Affliction. Prosperity. God.
I don’t want to forget God. And I don’t really want for affliction. And yet in my own life I know that the times I am nearest to God, the times when I most clearly hear His voice, are when something in my life is wrong. I could sit here and read Buechner or Moody or Peterson and be nudged, or hear whispers. But rock my world with “great suffering; persistent pain or distress” as Webster defines affliction, and God’s voice suddenly becomes clear.

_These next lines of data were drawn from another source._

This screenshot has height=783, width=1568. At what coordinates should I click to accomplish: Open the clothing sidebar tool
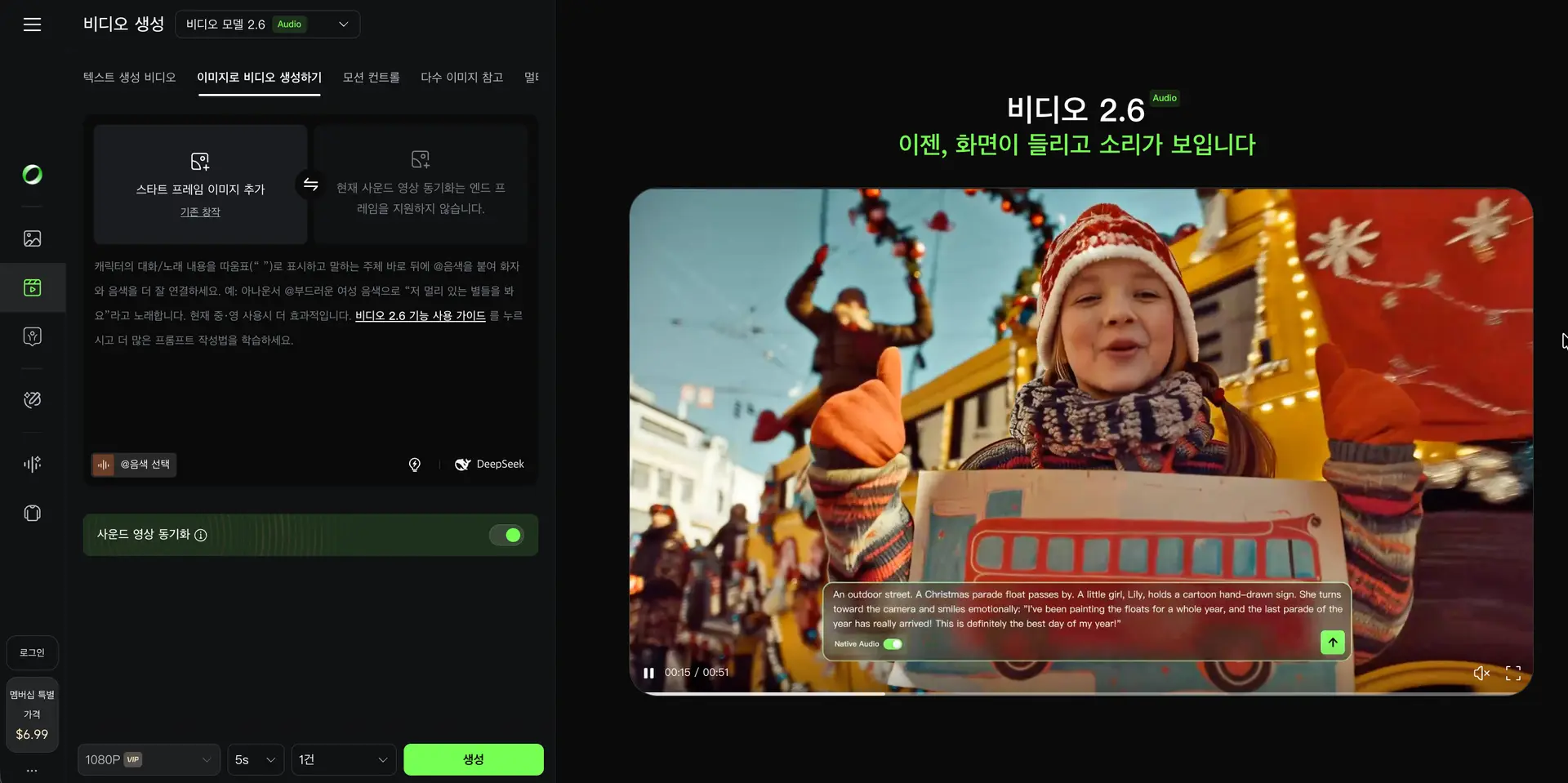click(32, 513)
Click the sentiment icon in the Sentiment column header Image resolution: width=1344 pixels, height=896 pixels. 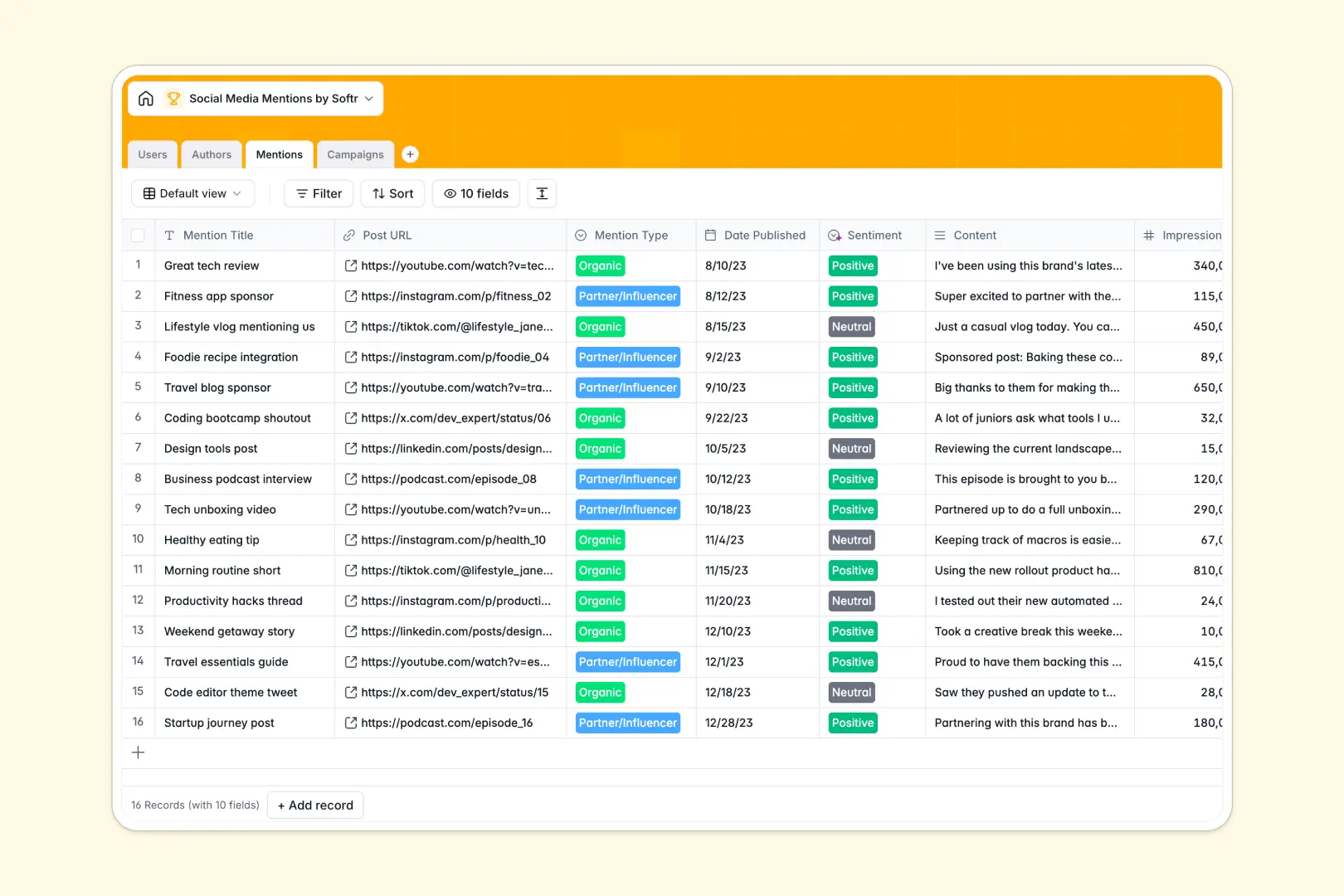pos(834,235)

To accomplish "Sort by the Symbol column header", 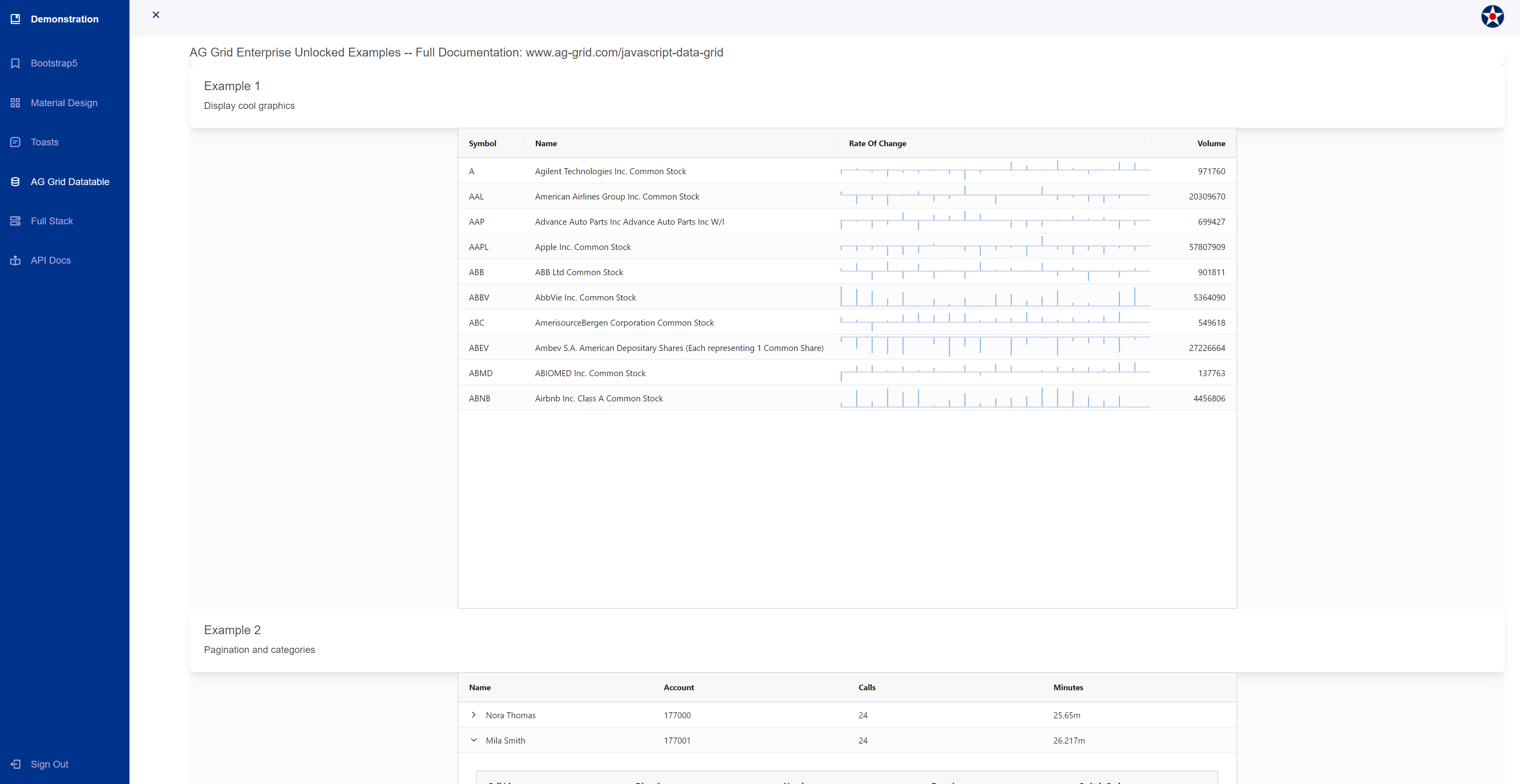I will [483, 143].
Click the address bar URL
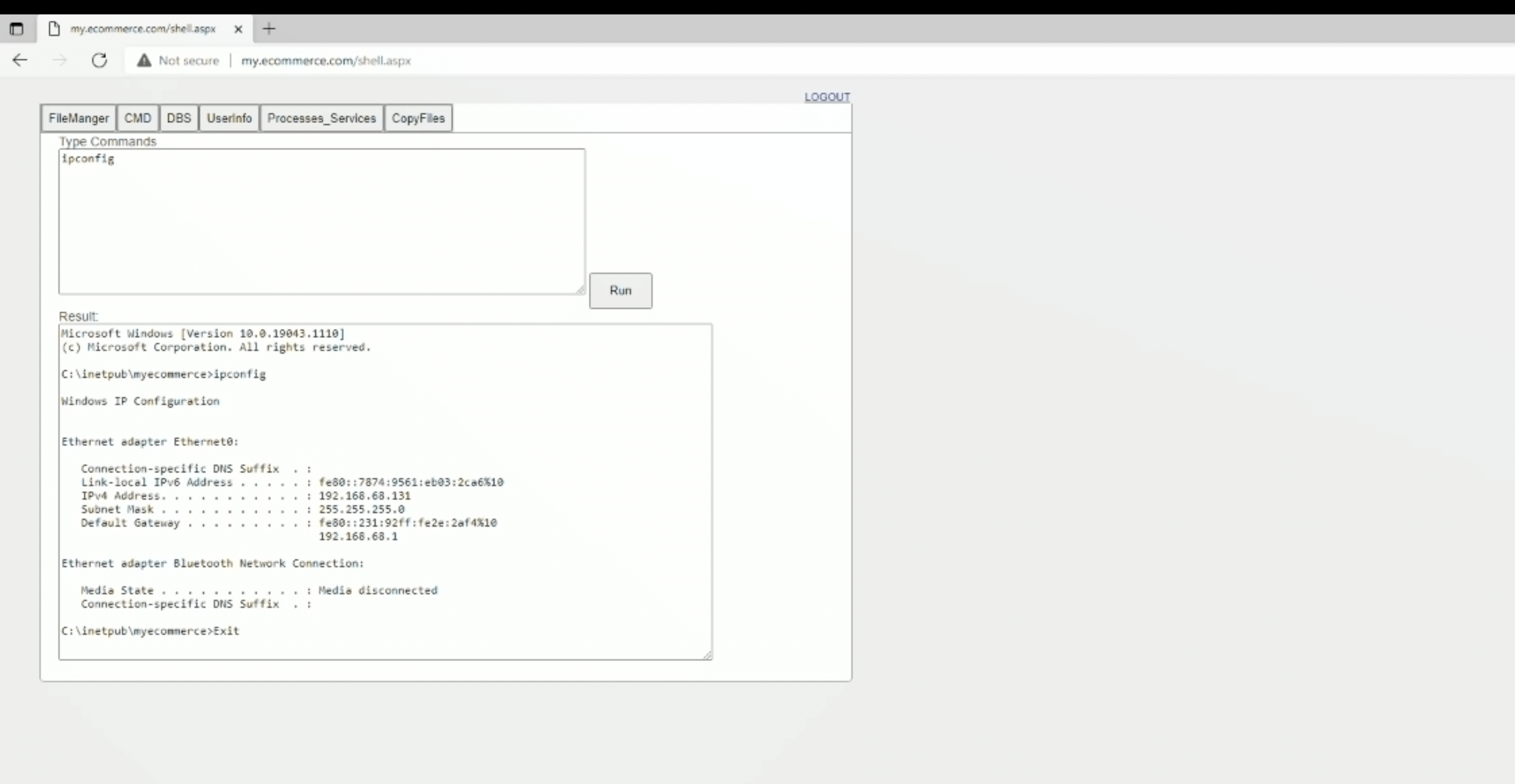This screenshot has width=1515, height=784. pos(326,60)
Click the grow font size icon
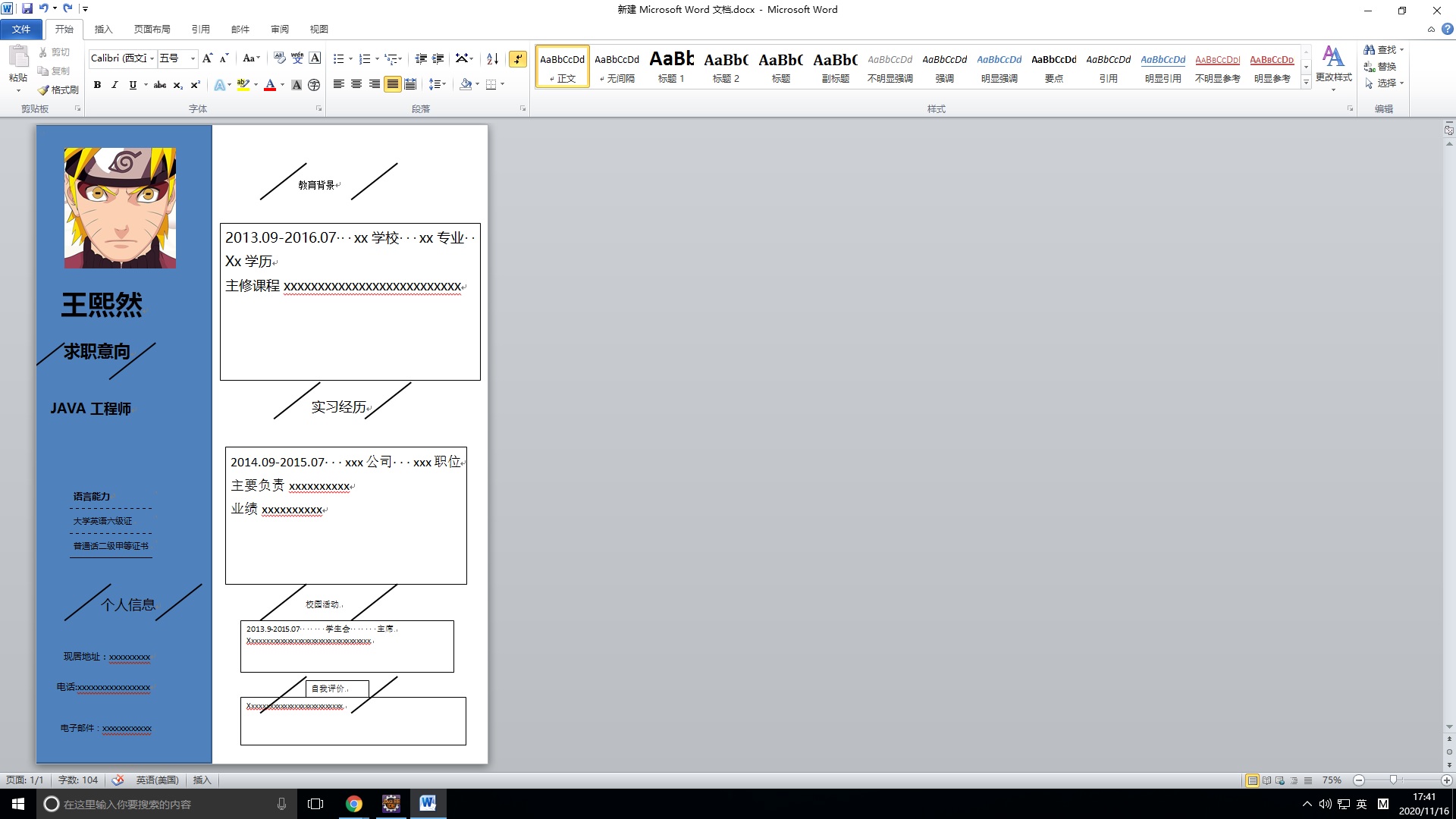The image size is (1456, 819). (207, 58)
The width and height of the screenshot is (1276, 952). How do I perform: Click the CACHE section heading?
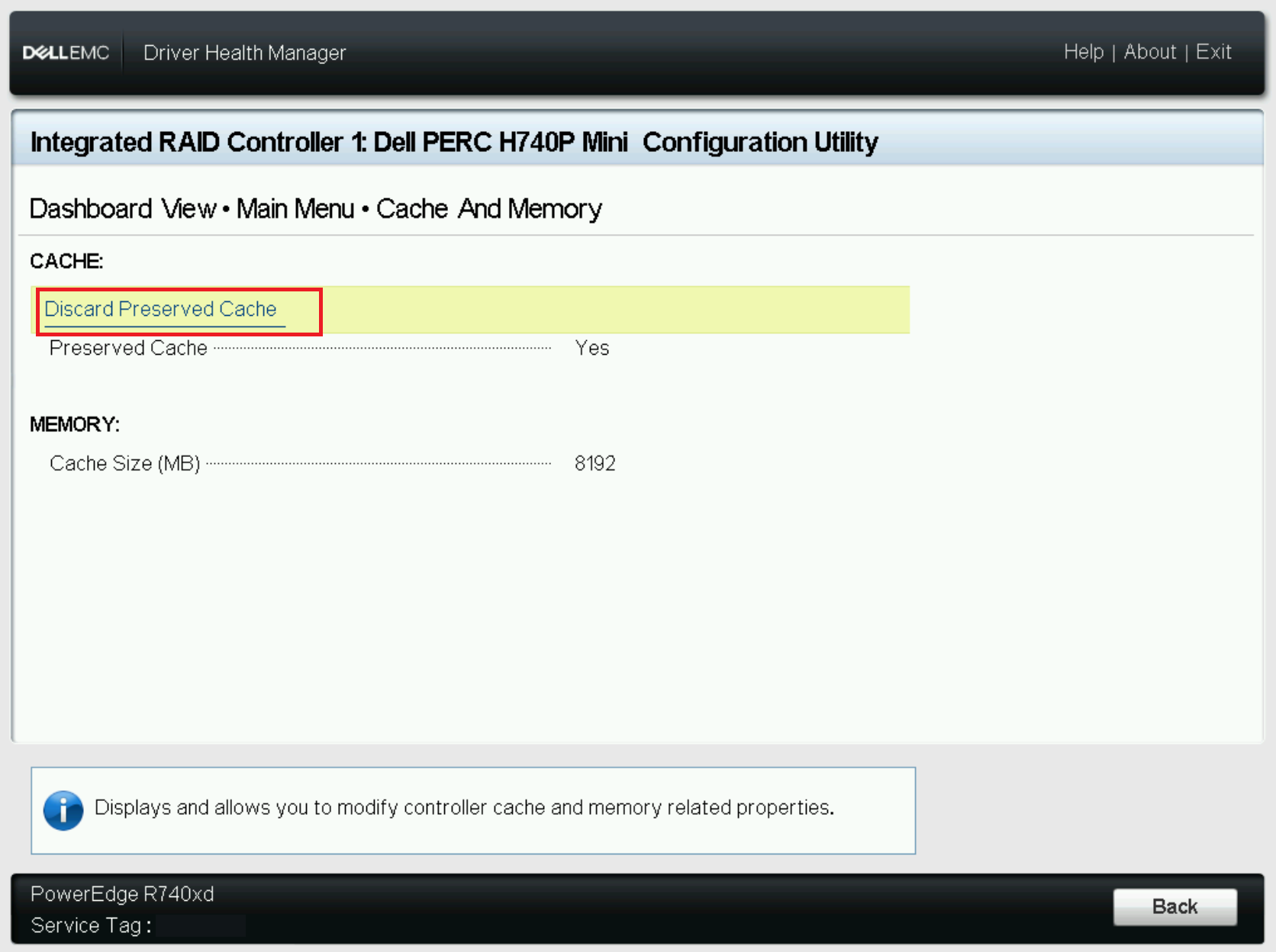click(66, 261)
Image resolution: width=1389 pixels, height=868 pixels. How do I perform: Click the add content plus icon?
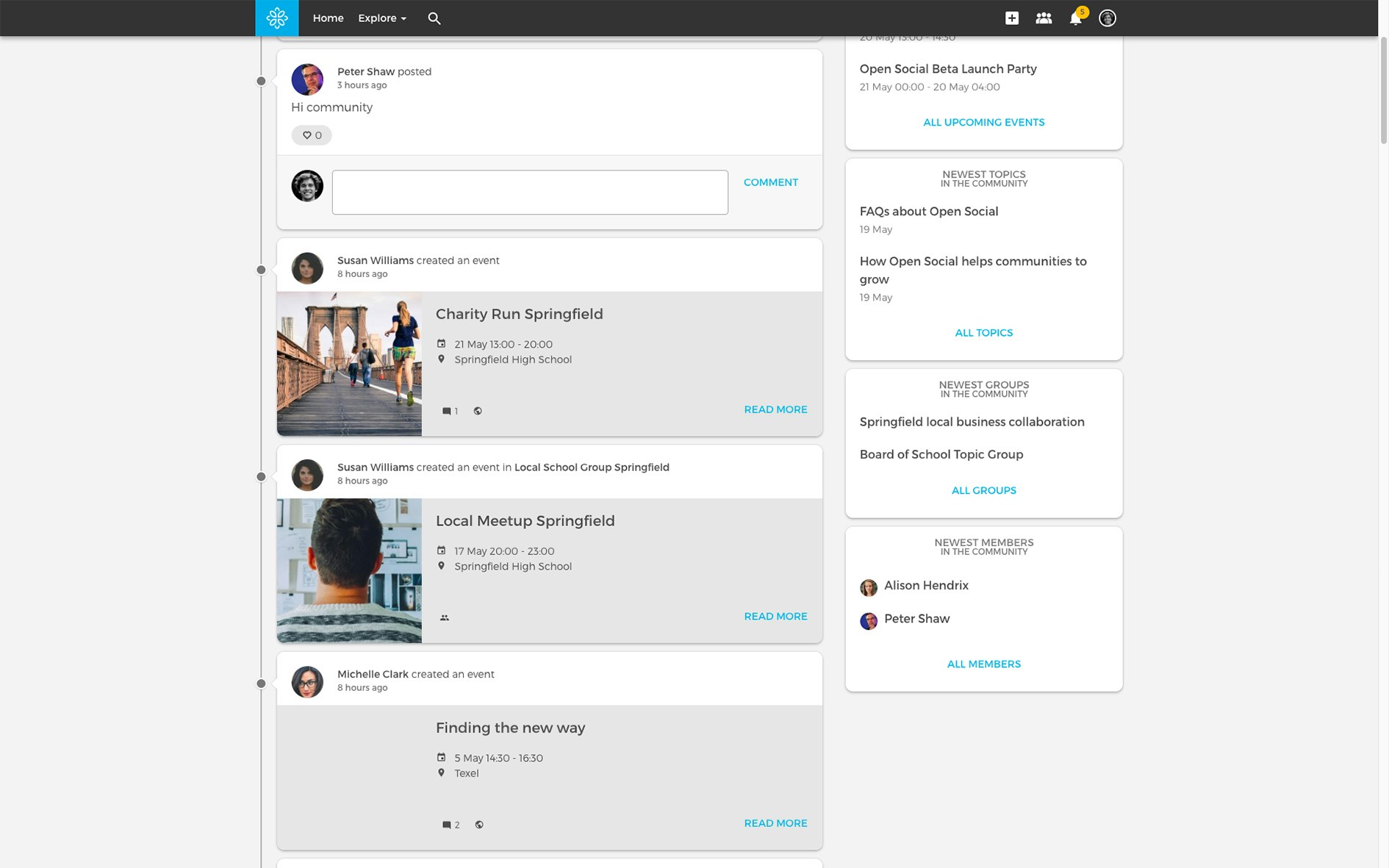click(x=1011, y=17)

This past Sunday evening Lori and I watched “The Way”, with Martin Sheen and Emilio Estevez. There are powerful illustrations in the movie about affliction, not just for Sheen’s character and his fellow pilgrims, but for many others. There is a powerful line in the movie, “You don’t choose a life, Dad. You live one.” We don’t get to choose our afflictions, but we do get to choose how we respond. Do we tune God out, or do we cry out “Abba, Father”? On one side an affliction can look like a reason to turn from God, to question Him. From the other side an affliction looks like a gift and a blessing, something to be lived through, not avoided.
Yet my wish for you is not more afflictions, but that even in times of mediocrity we still call His name. For God is in every moment, not just the valleys of sorrow or the mountains of joy. Ah, 1 Thessalonians 5:18 –
“Give thanks in all circumstances; for this is God’s will for you in Christ Jesus.”